# UK Soap and Drama Discussion > Emmerdale > General >  favourite sudgen

## stacyefc

robert

----------


## Bad Wolf

dianne (she did marry jack didn't she?)

----------


## stacyefc

oh i don't no did she? sorry if shes a sudgen

----------


## Rory18

katie she married andy didnt she

----------


## dddMac1

Victoria

----------


## Petal

I like Andy and Jack and Victoria's relationship with Diane

----------


## Debbie Meadows

Robert and Victoria

----------


## debbi

Andy gets my vote

----------


## barneysulk

Annie, nuff said.

----------


## Jemma

Andy

----------


## melmarshall858

robert: his character has more potential now then andy how much more destruction can one cause

----------


## Tiffany

Andy

----------


## Rach33

Andy cos he's been through so much and he has a gorgeous body I'll scrub his back for him even if Katie won't and I don't like Robert cos he's sleeping with Sadie and I don't like her either

----------


## tammyy2j

Diane and Victoria

----------


## phils little sister

Victoria

----------


## soapaddict

Victoria, she is a super wee actress.   :Thumbsup:

----------


## Jemma

> Victoria, she is a super wee actress.


You're joking right? I don't think she's a good actress at all.  :Thumbsdown:

----------


## steven123

i think robert is good andy is boring

----------


## Chris_2k11

> You're joking right? I don't think she's a good actress at all.

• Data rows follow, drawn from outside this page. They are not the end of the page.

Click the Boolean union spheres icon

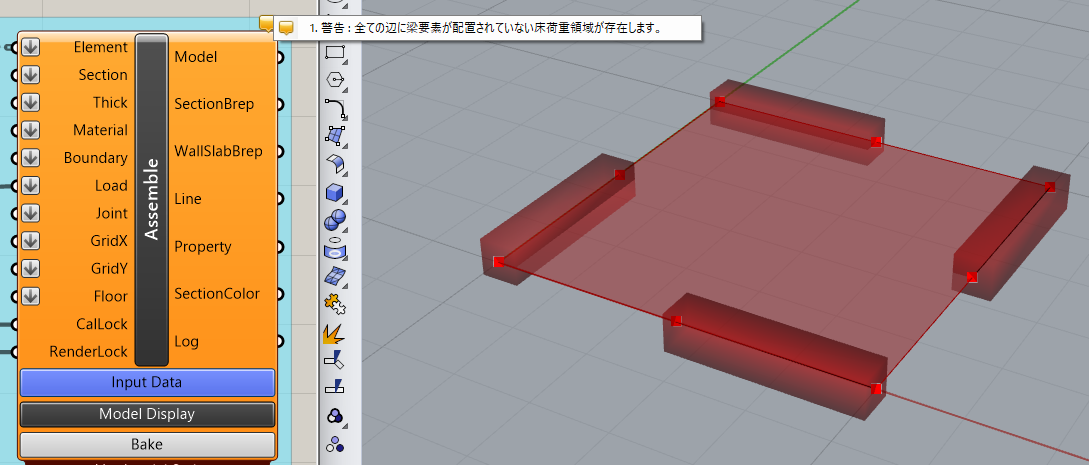tap(335, 219)
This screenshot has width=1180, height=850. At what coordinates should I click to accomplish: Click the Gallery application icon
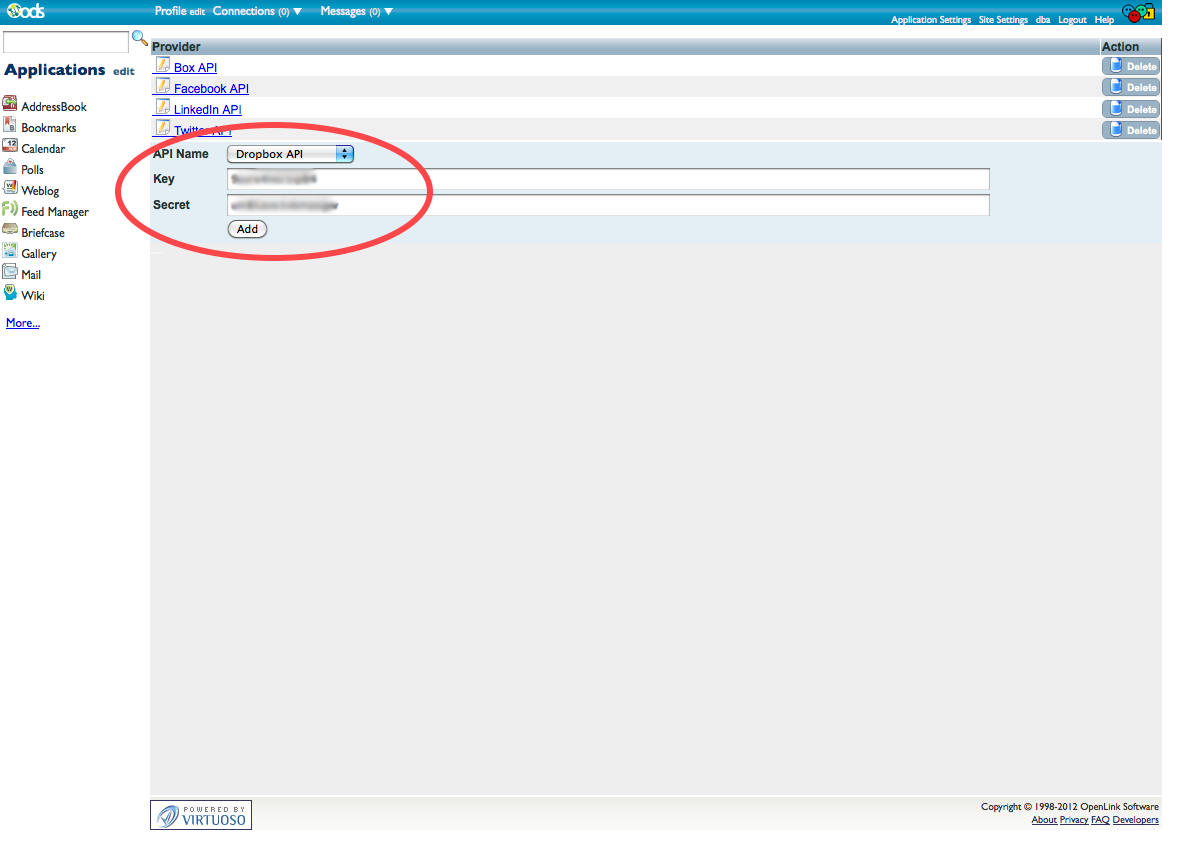10,252
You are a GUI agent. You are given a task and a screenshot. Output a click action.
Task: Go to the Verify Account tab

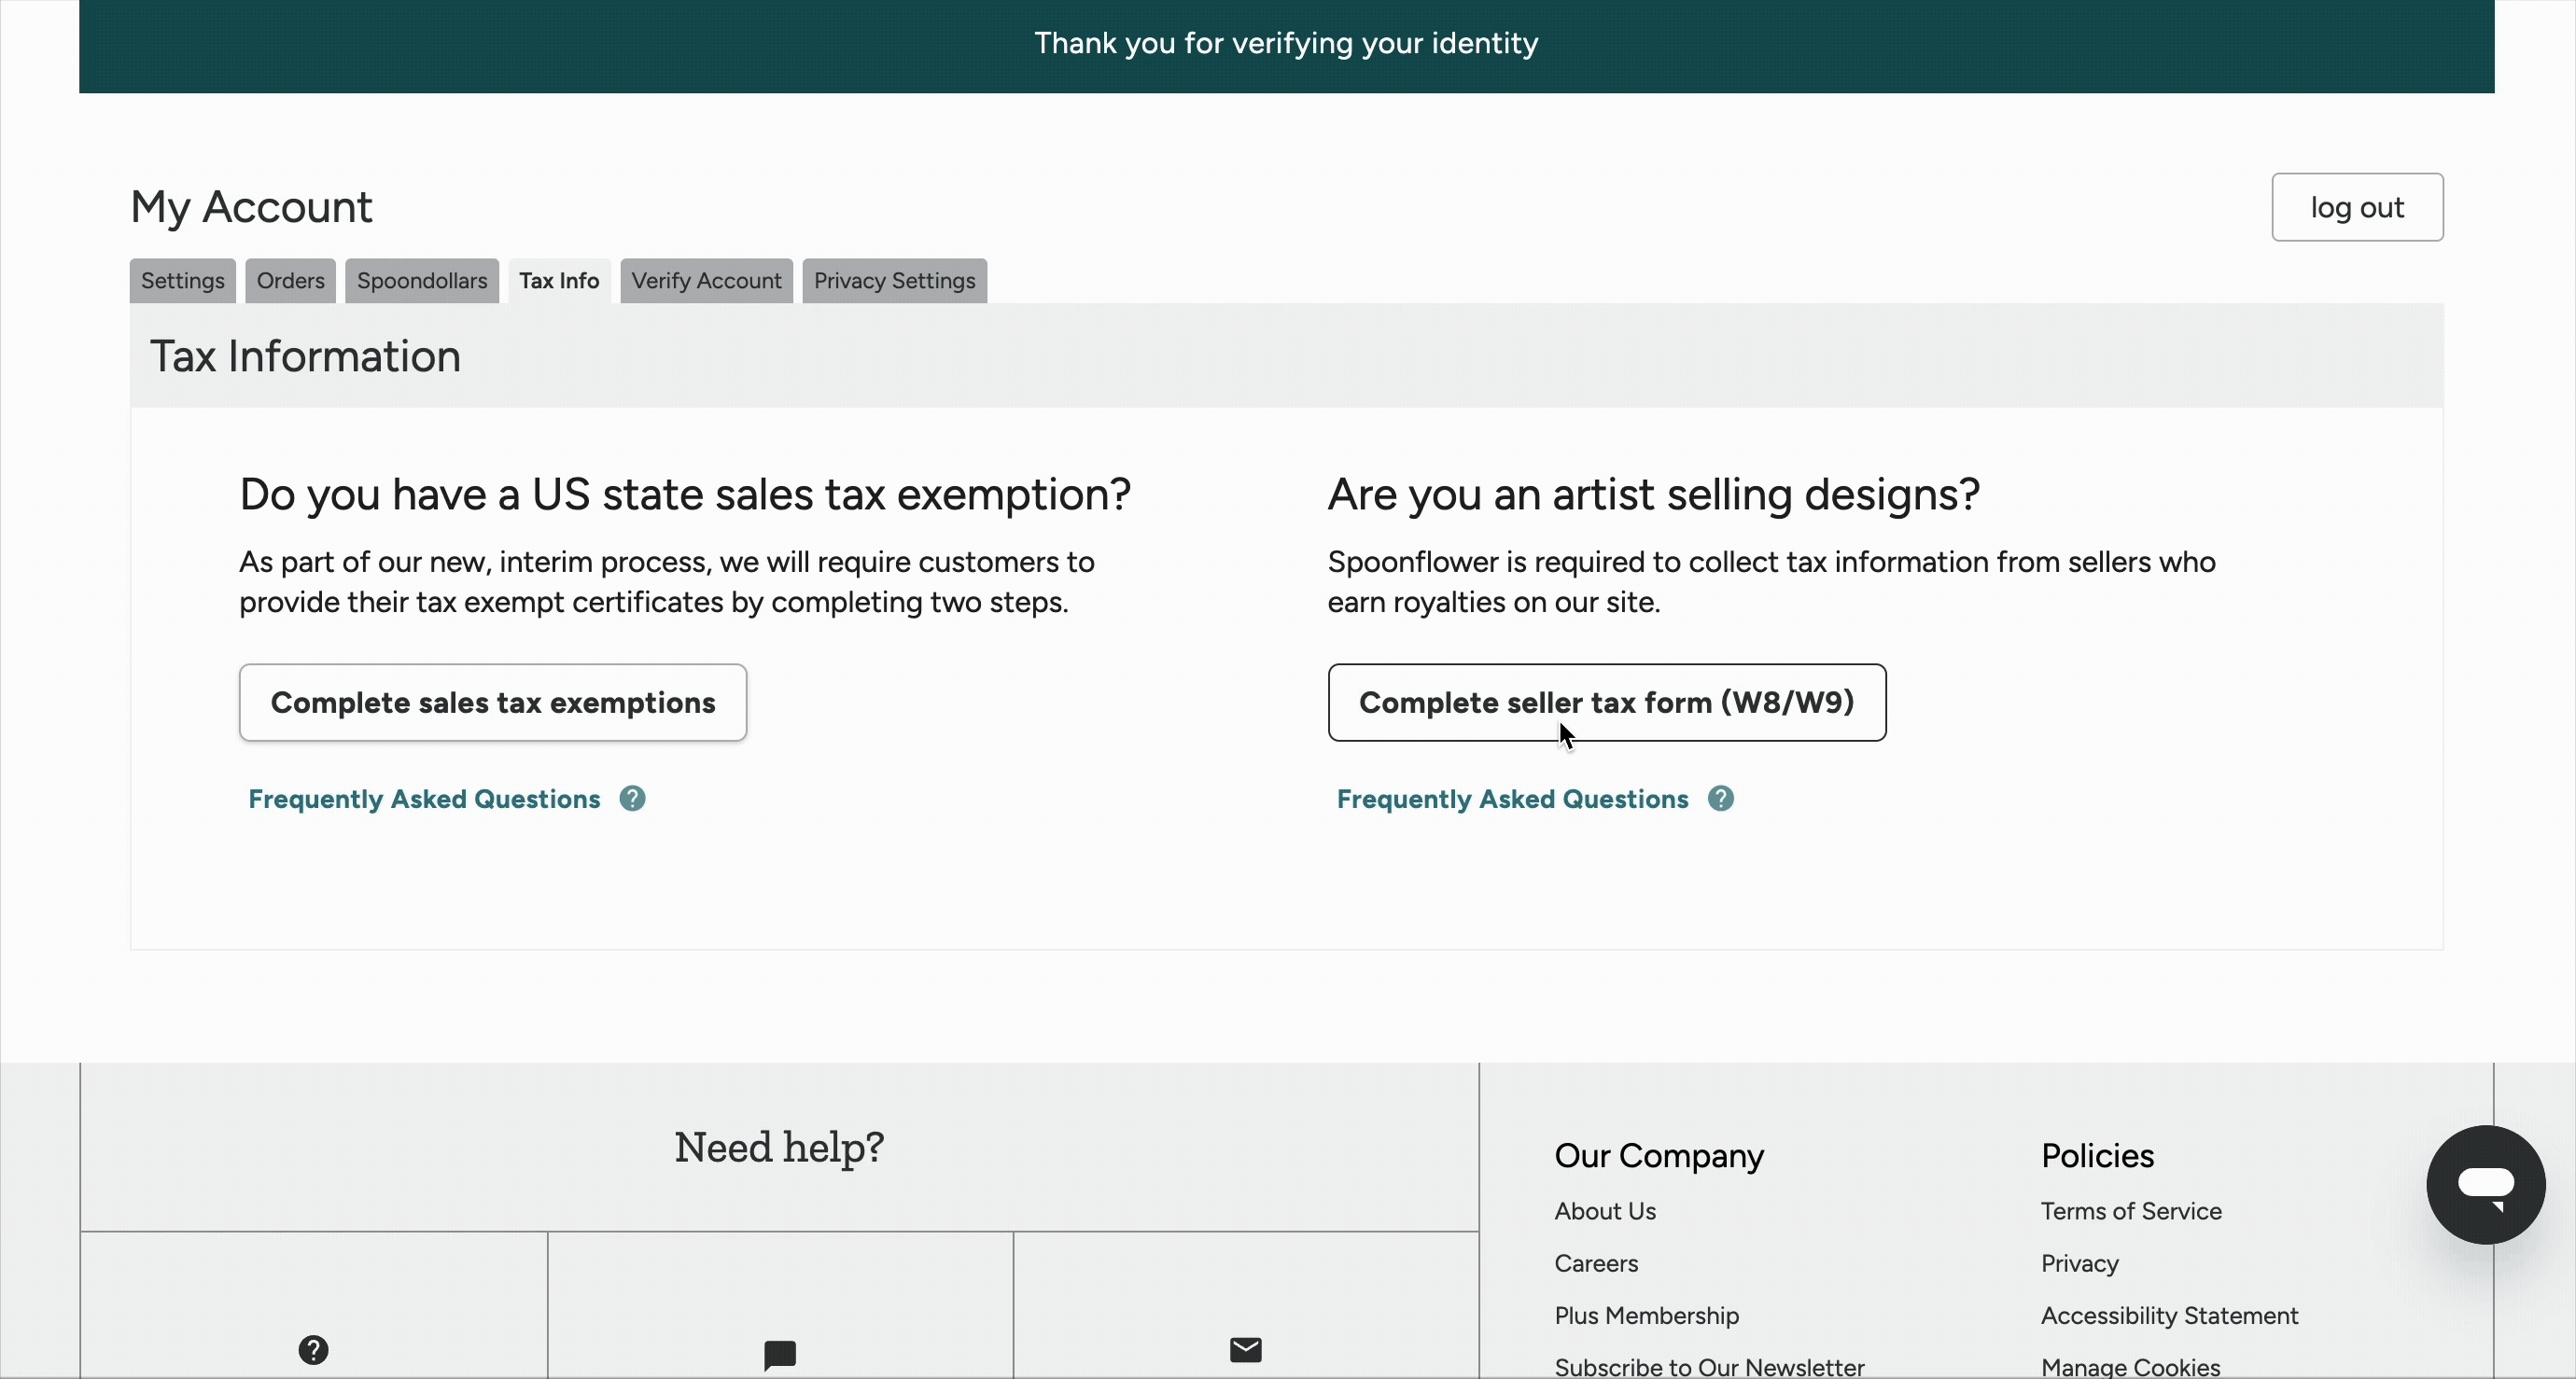tap(706, 281)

Totally agree Jemma!   :Bow:

----------


## Georgie

andy he is well fit

----------


## Stacey and Ruby

Robert and victoria  :Smile:

----------


## luna_lovegood

Definately Andy. 
Robert is really annoying, I preferred the old blonde floppy haired Robert before they changed him into an arrogant ....*shouts rude words*......that thinks he's gods gift to women.

----------


## Katy

definatly andy

----------


## alan45

Sarah

----------


## .:Kitz:.

how old is Victoria? is she meant to be 9 coz she doesn't act or look any older.

----------


## dddMac1

she has been in Emmerdale for years but i think she is suposed to be 11

----------


## ~*~Leanne~*~

Robert is nice

----------


## Jessie Wallace

Andy, as he is quite fit.

----------


## samantha nixon

i think victoria

----------


## Luna

> i think victoria


yeah i agree - she can be so funny at times

----------


## Abi

Victoria  :Lol:

----------


## i_luv_dennis

andy

----------


## Potato1992

andy

----------


## true.moon

andy

----------


## kirsty_g

andy

----------


## iocioc

Robert Is So Fine

----------


## kayla05

Andy he's great!

----------